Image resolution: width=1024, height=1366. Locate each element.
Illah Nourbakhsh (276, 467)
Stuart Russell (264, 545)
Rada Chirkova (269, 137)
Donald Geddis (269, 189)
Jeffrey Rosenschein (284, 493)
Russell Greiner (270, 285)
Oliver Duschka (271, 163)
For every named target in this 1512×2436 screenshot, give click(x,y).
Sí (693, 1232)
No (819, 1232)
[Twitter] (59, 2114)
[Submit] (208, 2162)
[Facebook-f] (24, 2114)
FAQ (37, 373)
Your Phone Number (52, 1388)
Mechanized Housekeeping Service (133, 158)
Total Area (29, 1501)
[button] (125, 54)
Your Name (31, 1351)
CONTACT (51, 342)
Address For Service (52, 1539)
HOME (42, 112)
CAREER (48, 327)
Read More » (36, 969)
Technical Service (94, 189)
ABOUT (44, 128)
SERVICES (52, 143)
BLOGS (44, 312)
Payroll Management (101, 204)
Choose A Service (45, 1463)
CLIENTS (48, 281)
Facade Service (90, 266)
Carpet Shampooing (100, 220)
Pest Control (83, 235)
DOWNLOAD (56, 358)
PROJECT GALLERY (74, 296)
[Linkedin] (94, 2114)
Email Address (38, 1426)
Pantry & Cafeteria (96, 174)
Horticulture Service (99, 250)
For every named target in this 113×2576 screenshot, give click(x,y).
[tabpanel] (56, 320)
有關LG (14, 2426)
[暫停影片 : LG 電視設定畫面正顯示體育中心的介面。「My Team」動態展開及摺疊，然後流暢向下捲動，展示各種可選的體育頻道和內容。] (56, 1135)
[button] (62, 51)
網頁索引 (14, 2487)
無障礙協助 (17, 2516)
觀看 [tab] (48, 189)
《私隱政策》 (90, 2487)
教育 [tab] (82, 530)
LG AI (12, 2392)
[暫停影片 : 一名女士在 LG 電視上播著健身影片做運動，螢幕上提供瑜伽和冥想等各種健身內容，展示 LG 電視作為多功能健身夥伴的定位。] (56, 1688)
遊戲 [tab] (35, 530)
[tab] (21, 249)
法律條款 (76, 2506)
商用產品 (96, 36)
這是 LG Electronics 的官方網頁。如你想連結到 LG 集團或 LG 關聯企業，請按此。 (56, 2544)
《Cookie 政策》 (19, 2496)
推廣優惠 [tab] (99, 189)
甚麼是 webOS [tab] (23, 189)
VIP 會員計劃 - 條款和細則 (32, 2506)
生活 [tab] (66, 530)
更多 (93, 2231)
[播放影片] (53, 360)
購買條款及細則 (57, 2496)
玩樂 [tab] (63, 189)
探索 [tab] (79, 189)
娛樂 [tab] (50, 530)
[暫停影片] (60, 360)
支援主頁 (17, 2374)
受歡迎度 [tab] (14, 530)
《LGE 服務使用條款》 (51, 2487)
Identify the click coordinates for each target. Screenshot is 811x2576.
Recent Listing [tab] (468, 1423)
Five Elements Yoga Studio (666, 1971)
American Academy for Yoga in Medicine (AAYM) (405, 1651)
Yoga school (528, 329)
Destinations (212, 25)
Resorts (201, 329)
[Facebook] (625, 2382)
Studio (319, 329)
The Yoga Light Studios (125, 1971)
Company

####################

■ **Exercise description**:
Some lines of the records may contain the string "named". State how many do, as a number alone.

■ **Expected output**:
2